The Essential Guide to Doing Transition. The Essential Guide to Doing Transition. - Page 55

Project Support

Rather than every theme group needing

its own:

• Website

• Bank account

• Office

• Newsletter

• Twitter/Facebook accounts

• Events diary … and so on

The Initiating Group can evolve into a Project Support group that provides that project support to the wider project. That group, let’s call them ‘Project Support’, can hold a number of roles. They can:

• Hold and manage relationships with key

local organisations

• Pull together funding applications

• Support the wellbeing and good running

of the wider organisation.

To be able to support larger and more impactful projects, they will also need to take care of legal requirements, including:

• Financial responsibilities

• Insurance

• Health and safety

• Child protection

• Personal liability

• Other legal responsibilities

While this work might not be quite as “sexy” as making the on-the-ground projects happen, it is just as vitally important, and some people love doing that kind of thing!


Shifting to the

next generation

What would happen if your founder members were to all be run over by a bus, and their collective knowledge of the project were to be lost? Carrying all that organisational know-how in just a few people is a big risk for the project. While the energy of founders is vital at the outset of Transition, over time it can prevent new people getting involved, and can come to dominate the group. New members can find themselves feeling frustrated by trying to make new things happen in the shadows of more established members.

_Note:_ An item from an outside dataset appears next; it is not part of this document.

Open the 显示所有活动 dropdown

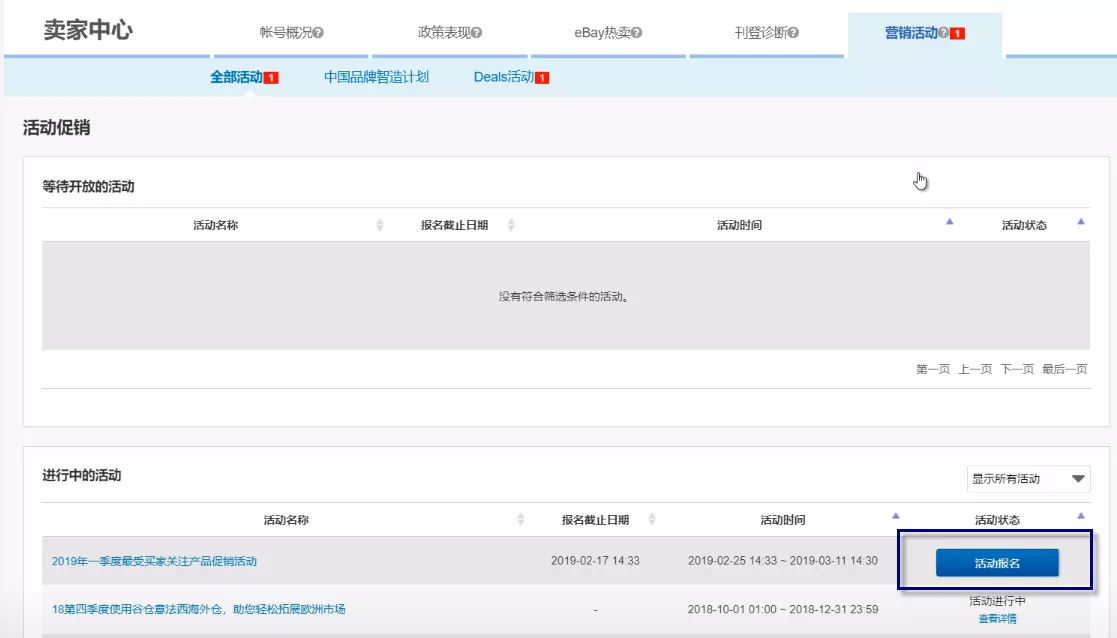pos(1028,479)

For the founders, it is important to recognise that for the project to become self-sustaining in such a way that it no longer needs them is actually a huge sign of success. Although it can be the toughest move to make in a project, the move to step out of it, it can also be the most important in terms of the group being able to develop and evolve.

One thing that can really help here is for the group to make the space to tell and honour its history, to dedicate some time to capturing the story of how the group came to be, who came in when, and how it unfolded (like Transition Town Totnes did here). If people feel they are recognised in the group’s story, it can really help them to start thinking about how they might step out.

When this happens, sometimes it can be a smooth transition, or it can lead to a bit of a power struggle as the group reimagines its vision and its purpose. It needs to be done though, when the time is right, and you’ll most likely find that the project really thrives as a result. Inviting an external facilitator in to support this process can be very helpful.